In questo modo, come dice lui, si fa “pratica occhi”, cioè ci si allena a copiare lui messo a specchio, per cui quando lui va a destra bisogna andare a sinistra e credetemi non è una cosa così scontata per nessuno. Si tratta anche di acquisire grazia e fluidità nei movimenti, che all’inizio sono rigidi per tutti e poi grazie alla pratica e all’esperienza diventano sempre più sciolti e piacevoli.

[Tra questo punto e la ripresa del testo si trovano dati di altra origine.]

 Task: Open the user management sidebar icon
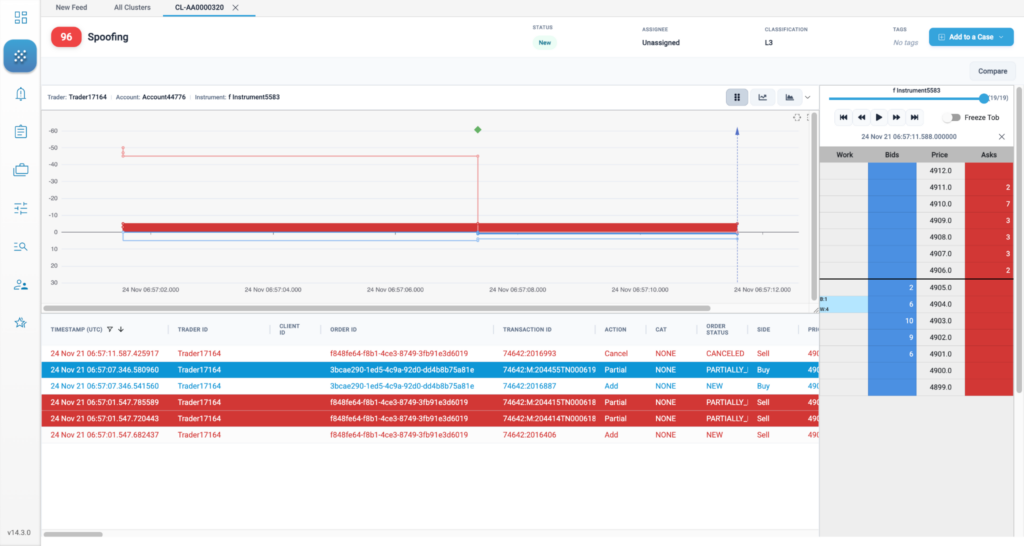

Infatti i movimenti sono dolci e armoniosi, molto lenti e questo migliora la postura, ha un effetto benefico sul sistema nervoso e sulla circolazione, le spalle si rilassano, i dolori al collo, alla schiena e alle articolazioni scompaiono e la mente acquisisce serenità, si eliminano le contratture e i blocchi energetici.
E’ una disciplina completa che riunisce in se’ 3 principali caratteristiche: movimento, meditazione e difesa personale (é un’antichissima arte marziale cinese, ma nei secoli è divenuta una raffinata forma di esercizio per la salute e il benessere psicofisico).
Io la consiglio vivamente, praticata sin dall’inizio dell’esordio della malattia, così può aiutare molto di più.